Revision as of 03:40, 18 October 2018

SAFETY



  The escaping of genetically modified organisms from labs is a serious problem since it will bring up unpredictable impacts to our ecosystem. We take biosafety very seriously when we design every parts of our experiment and the design of our production line. Our design of our production line insure that there's no genetically modified yeasts (also non-genetically modified yeasts) could survived and pass the whole production line and leak into the environment or residue on our products. We also dealt cautiously with wastes produced from the experiment and participated in safety training, to minimum the chance of causing biohazard pollution, or simply hurt ourselves.

Filtering system

  The average size of the P. pastoris is about 4–6 μm (Gmeiner, C. et al. 2015), the filter we use is 33 kDa, which is equivalent to the size of tens of nanometers (Bacher, G. ey al. 2001), enough to block all the yeasts form leaking out the fermentation tank.

Heating system

  According to the literature (Martínez, D. et al. 2015), heating at 70 °C for 1 day, and incubate at 30 °C for 48 hr. Under this temperature, it is sufficient to kill any yeasts that escape from the Filtering system. The minimum operating temperature of Extrusion Granulation will be over 110 °C. Therefore, no yeast will escape from the production line we designed.

Following were our heating test:

Figure1: P. pastoris heated at 30 °C for 1 day , and incubate at 30 °C for 48 hr.
(left: 0.005, right: 0.05)

Figure2: P. pastoris heated at 50 °C for 1 day , and incubate at 30 °C for 48 hr.
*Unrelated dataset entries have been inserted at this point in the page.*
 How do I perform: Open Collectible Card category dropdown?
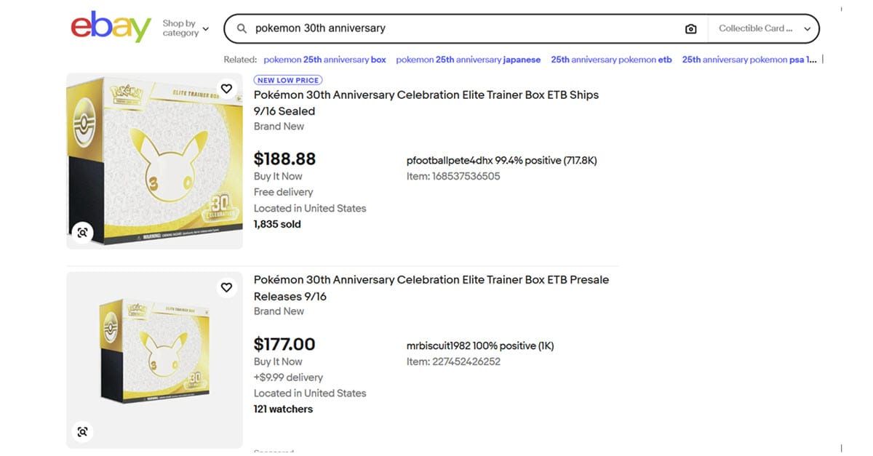[x=764, y=28]
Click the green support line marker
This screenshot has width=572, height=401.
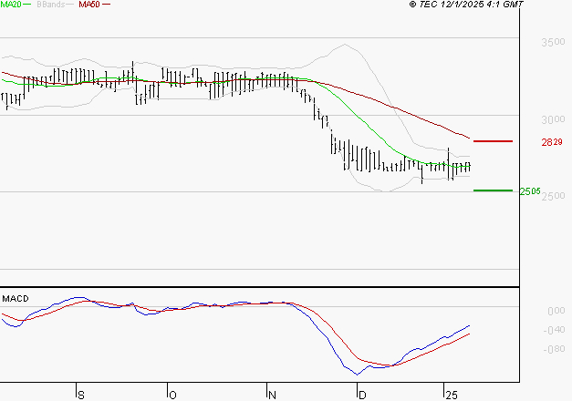pyautogui.click(x=493, y=190)
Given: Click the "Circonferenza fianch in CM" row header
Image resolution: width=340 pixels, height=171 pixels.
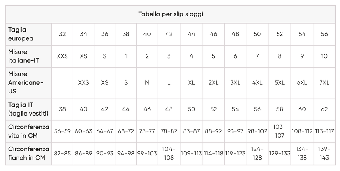Looking at the screenshot, I should tap(29, 153).
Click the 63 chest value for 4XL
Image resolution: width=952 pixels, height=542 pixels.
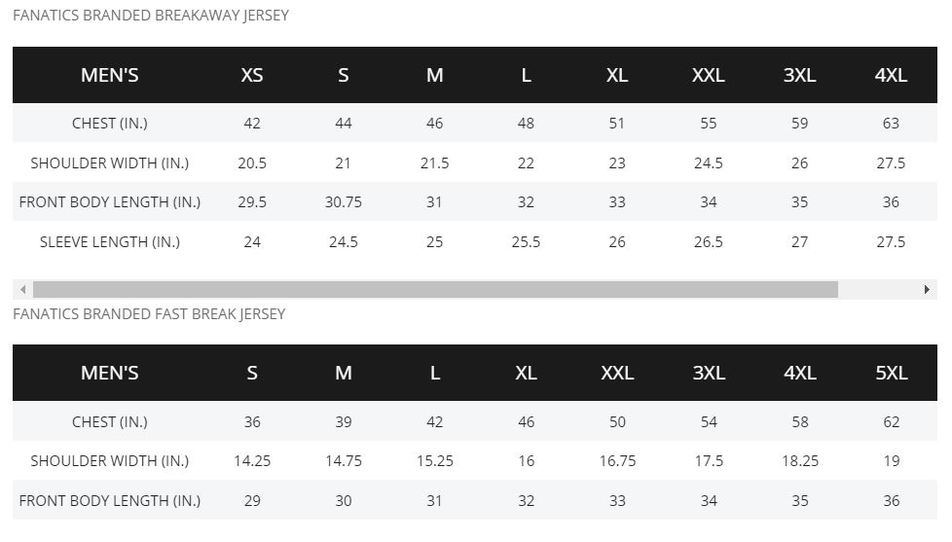click(x=891, y=124)
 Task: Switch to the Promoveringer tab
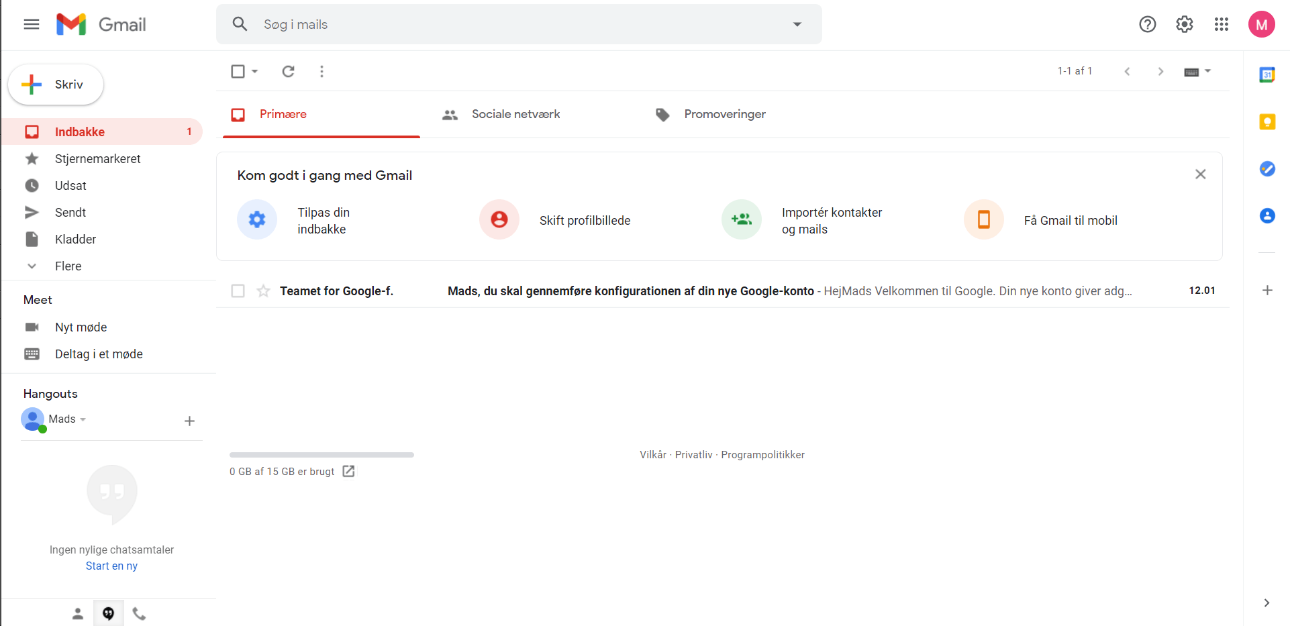coord(724,115)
Figure3: P. pastoris heated at 70 °C for 1 day , and incubate at 30 °C for 48 hr.



  We found that our P. pastoris not survival after were heated at 50 °C for 30 minutes. Thus, our production line heat process would kill P. pastoris passing through the filter.



Reference

Gmeiner, C., Saadati, A., Maresch, D., Krasteva, S., Frank, M., Altmann, F., … Spadiut, O. (2015). Development of a fed-batch process for a recombinant Pichia pastoris Δoch1 strain expressing a plant peroxidase. Microbial Cell Factories, 14(1). doi:10.1186/s12934-014-0183-3

Bacher, G., Szymanski, W. W., Kaufman, S. L., Zöllner, P., Blaas, D., & Allmaier, G. (2001). Charge-reduced nano electrospray ionization combined with differential mobility analysis of peptides, proteins, glycoproteins, noncovalent protein complexes and viruses. Journal of Mass Spectrometry, 36(9), 1038–1052.doi:10.1002/jms.208

3. Martínez, D., Menéndez, C., Echemendia, F. M., Hernández, L., Sobrino, A., & Trujillo, L. E. (2015). Kinetics of sucrose hydrolysis by immobilized recombinant Pichia pastoris cells in a batch reactors. J Microb Biochem Technol, 7, 294-6.